**** DATA SHOWN
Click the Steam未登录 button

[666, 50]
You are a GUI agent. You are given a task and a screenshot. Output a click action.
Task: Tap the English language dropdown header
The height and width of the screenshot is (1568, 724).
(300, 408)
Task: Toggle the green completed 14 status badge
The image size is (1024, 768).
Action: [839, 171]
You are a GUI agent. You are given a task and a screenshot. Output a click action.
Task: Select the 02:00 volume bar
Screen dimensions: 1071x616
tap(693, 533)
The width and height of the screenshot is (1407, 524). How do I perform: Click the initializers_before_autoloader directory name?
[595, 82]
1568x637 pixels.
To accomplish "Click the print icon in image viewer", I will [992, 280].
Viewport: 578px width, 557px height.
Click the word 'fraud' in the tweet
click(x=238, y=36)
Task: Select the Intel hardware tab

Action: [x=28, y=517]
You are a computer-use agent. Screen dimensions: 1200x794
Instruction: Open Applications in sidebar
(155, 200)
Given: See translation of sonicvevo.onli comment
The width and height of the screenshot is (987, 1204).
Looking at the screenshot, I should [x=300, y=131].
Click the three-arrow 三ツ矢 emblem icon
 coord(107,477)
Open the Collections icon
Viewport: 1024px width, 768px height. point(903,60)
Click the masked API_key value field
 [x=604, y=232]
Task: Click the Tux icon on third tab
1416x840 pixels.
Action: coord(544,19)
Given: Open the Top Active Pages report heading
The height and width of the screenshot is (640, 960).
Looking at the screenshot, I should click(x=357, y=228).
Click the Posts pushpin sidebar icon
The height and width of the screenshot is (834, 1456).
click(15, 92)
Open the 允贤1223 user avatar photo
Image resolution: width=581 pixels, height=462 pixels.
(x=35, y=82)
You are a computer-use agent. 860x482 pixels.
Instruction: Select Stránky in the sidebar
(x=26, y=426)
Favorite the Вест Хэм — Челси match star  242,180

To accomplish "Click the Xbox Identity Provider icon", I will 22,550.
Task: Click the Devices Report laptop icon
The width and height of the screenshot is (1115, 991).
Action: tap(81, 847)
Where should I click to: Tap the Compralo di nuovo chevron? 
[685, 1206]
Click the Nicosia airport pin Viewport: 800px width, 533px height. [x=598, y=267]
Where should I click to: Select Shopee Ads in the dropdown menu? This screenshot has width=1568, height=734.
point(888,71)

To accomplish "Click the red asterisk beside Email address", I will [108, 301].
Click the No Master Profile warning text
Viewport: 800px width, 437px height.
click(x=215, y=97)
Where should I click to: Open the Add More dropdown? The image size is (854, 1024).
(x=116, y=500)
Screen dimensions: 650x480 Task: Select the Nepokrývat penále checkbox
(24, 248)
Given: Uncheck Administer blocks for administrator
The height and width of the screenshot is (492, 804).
********
Give every line of the data above as a JSON list of strings, with one string per line and blank lines left out.

# FINISHED ANSWER
[
  "Click the Steam未登录 button",
  "[666, 50]",
  "You are a GUI agent. You are given a task and a screenshot. Output a click action.",
  "Task: Tap the English language dropdown header",
  "The height and width of the screenshot is (1568, 724).",
  "(300, 408)",
  "Task: Toggle the green completed 14 status badge",
  "The image size is (1024, 768).",
  "Action: [839, 171]",
  "You are a GUI agent. You are given a task and a screenshot. Output a click action.",
  "Task: Select the 02:00 volume bar",
  "Screen dimensions: 1071x616",
  "tap(693, 533)",
  "The width and height of the screenshot is (1407, 524). How do I perform: Click the initializers_before_autoloader directory name?",
  "[595, 82]",
  "1568x637 pixels.",
  "To accomplish \"Click the print icon in image viewer\", I will [992, 280].",
  "Viewport: 578px width, 557px height.",
  "Click the word 'fraud' in the tweet",
  "click(x=238, y=36)",
  "Task: Select the Intel hardware tab",
  "Action: [x=28, y=517]",
  "You are a computer-use agent. Screen dimensions: 1200x794",
  "Instruction: Open Applications in sidebar",
  "(155, 200)",
  "Given: See translation of sonicvevo.onli comment",
  "The width and height of the screenshot is (987, 1204).",
  "Looking at the screenshot, I should [x=300, y=131].",
  "Click the three-arrow 三ツ矢 emblem icon",
  " coord(107,477)",
  "Open the Collections icon",
  "Viewport: 1024px width, 768px height. point(903,60)",
  "Click the masked API_key value field",
  " [x=604, y=232]",
  "Task: Click the Tux icon on third tab",
  "1416x840 pixels.",
  "Action: coord(544,19)",
  "Given: Open the Top Active Pages report heading",
  "The height and width of the screenshot is (640, 960).",
  "Looking at the screenshot, I should click(x=357, y=228).",
  "Click the Posts pushpin sidebar icon",
  "The height and width of the screenshot is (834, 1456).",
  "click(15, 92)",
  "Open the 允贤1223 user avatar photo",
  "Image resolution: width=581 pixels, height=462 pixels.",
  "(x=35, y=82)",
  "You are a computer-use agent. 860x482 pixels.",
  "Instruction: Select Stránky in the sidebar",
  "(x=26, y=426)",
  "Favorite the Вест Хэм — Челси match star  242,180",
  "To accomplish \"Click the Xbox Identity Provider icon\", I will 22,550.",
  "Task: Click the Devices Report laptop icon",
  "The width and height of the screenshot is (1115, 991).",
  "Action: tap(81, 847)",
  "Where should I click to: Tap the Compralo di nuovo chevron? ",
  "[685, 1206]",
  "Click the Nicosia airport pin Viewport: 800px width, 533px height. [x=598, y=267]",
  "Where should I click to: Select Shopee Ads in the dropdown menu? This screenshot has width=1568, height=734.",
  "point(888,71)",
  "To accomplish \"Click the red asterisk beside Email address\", I will [108, 301].",
  "Click the No Master Profile warning text",
  "Viewport: 800px width, 437px height.",
  "click(x=215, y=97)",
  "Where should I click to: Open the Add More dropdown? The image size is (854, 1024).",
  "(x=116, y=500)",
  "Screen dimensions: 650x480 Task: Select the Nepokrývat penále checkbox",
  "(24, 248)",
  "Given: Uncheck Administer blocks for administrator",
  "The height and width of the screenshot is (492, 804)."
]